* _Entries provided_:
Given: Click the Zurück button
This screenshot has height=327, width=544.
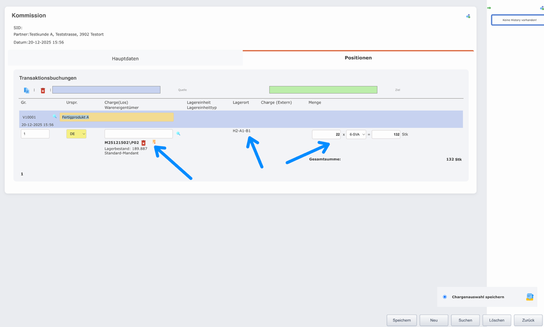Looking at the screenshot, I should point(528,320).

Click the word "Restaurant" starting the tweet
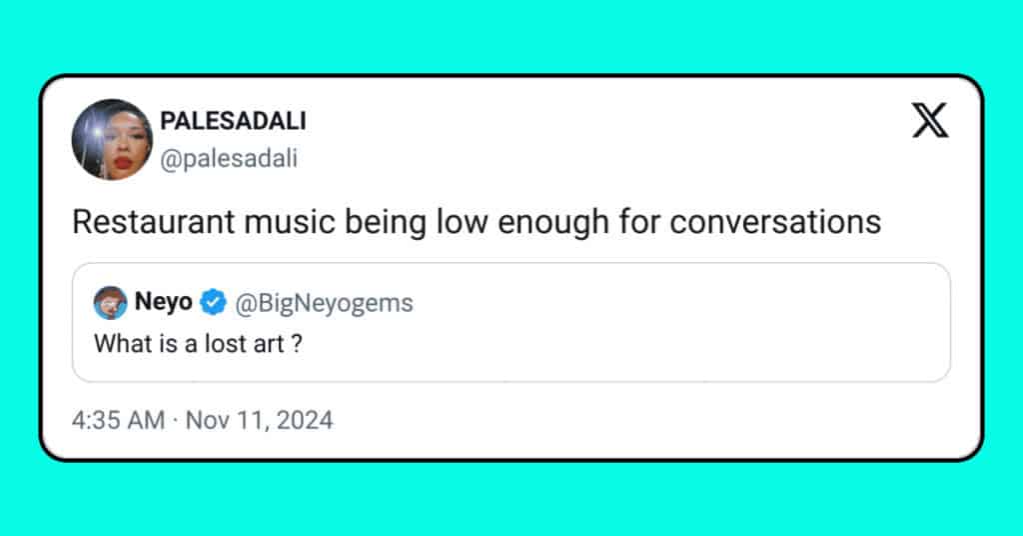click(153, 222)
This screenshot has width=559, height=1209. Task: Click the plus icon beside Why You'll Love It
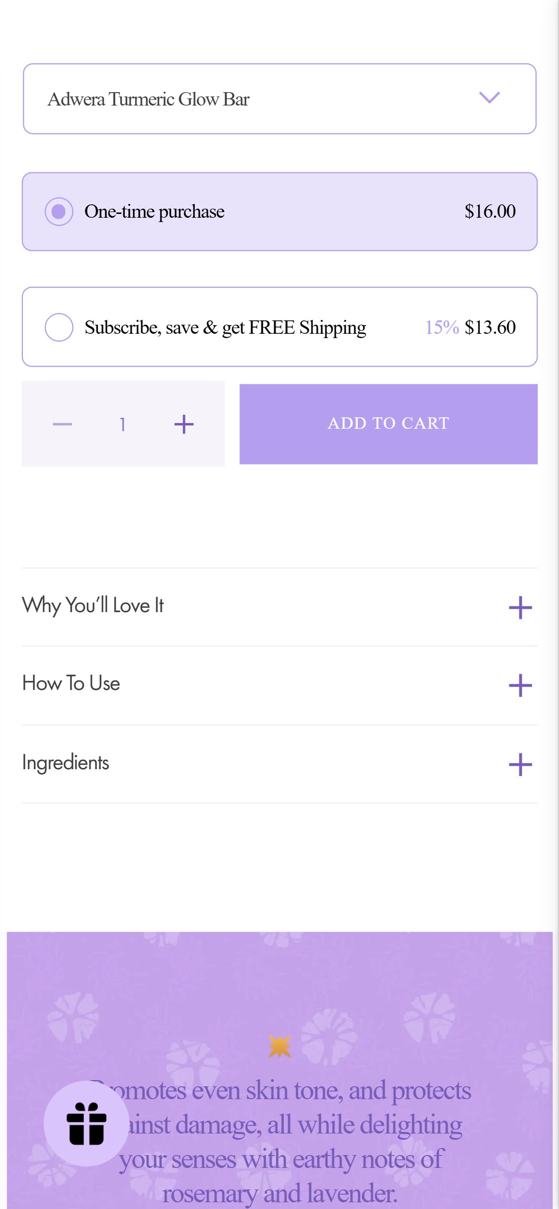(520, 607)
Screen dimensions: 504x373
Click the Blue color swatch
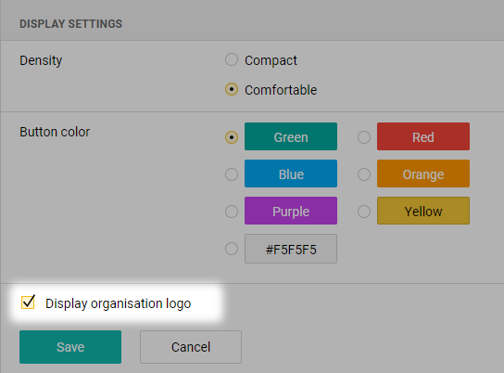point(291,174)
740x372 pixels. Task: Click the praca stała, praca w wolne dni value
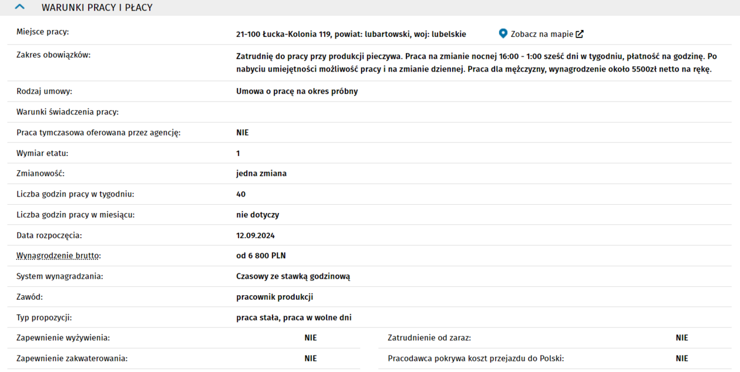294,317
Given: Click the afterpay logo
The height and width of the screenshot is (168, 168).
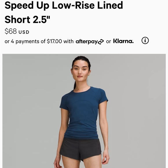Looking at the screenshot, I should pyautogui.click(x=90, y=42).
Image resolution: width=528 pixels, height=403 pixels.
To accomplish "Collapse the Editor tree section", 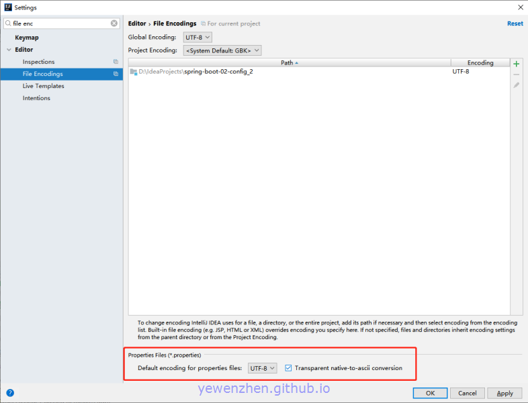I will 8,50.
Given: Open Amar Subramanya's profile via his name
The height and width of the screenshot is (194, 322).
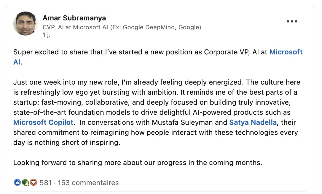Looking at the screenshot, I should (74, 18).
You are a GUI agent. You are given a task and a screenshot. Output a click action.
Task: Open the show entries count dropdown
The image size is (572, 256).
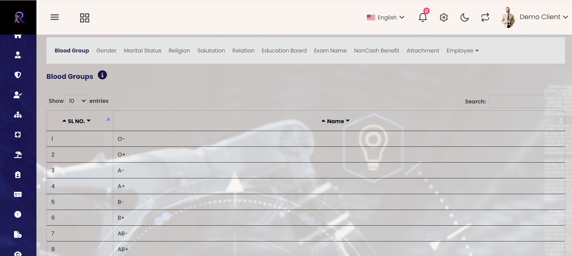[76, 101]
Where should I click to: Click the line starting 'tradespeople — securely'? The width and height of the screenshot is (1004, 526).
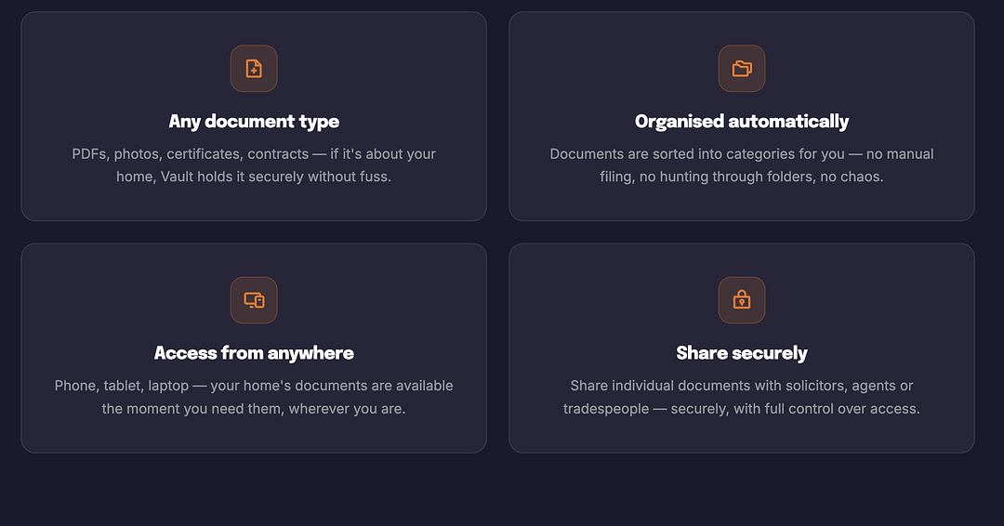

* _Required task_: Set out everything in the records above, from the line containing "Click the word" down to the line containing "point(291,174)", as a numbered list with blank lines left out. Leave the pictures out of the list.

* _Finished exercise_:
1. Click the word "Restaurant" starting the tweet
2. click(153, 222)
3. This screenshot has width=559, height=1209. Task: Click the plus icon beside Why You'll Love It
4. (520, 607)
5. Screen dimensions: 504x373
6. Click the Blue color swatch
7. point(291,174)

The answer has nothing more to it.